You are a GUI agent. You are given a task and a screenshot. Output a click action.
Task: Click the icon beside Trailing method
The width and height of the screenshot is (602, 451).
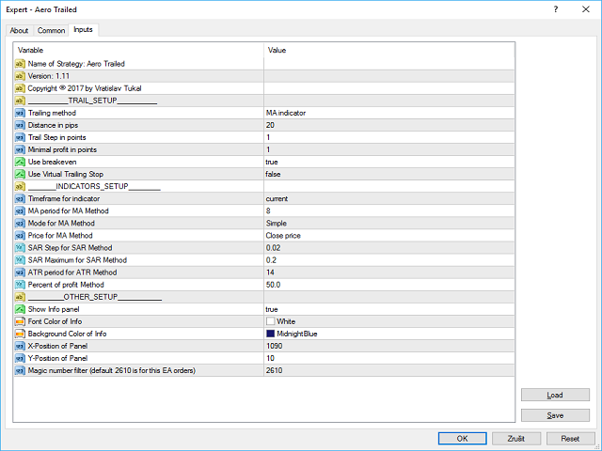(20, 113)
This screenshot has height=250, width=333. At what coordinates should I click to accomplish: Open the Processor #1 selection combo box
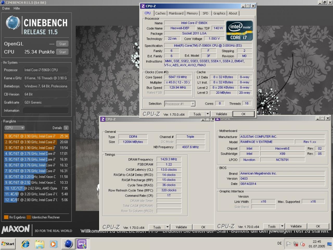[180, 104]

**Work item:** Strip out the images, then output the records above word for word.

**Output of the task:**
You are a GUI agent. You are given a task and a screenshot. Output a click action.
Task: Click the icon beside Trailing method
The width and height of the screenshot is (602, 451).
(20, 113)
This screenshot has height=250, width=333. At what coordinates should I click to accomplish: Open the Processor #1 selection combo box
[180, 104]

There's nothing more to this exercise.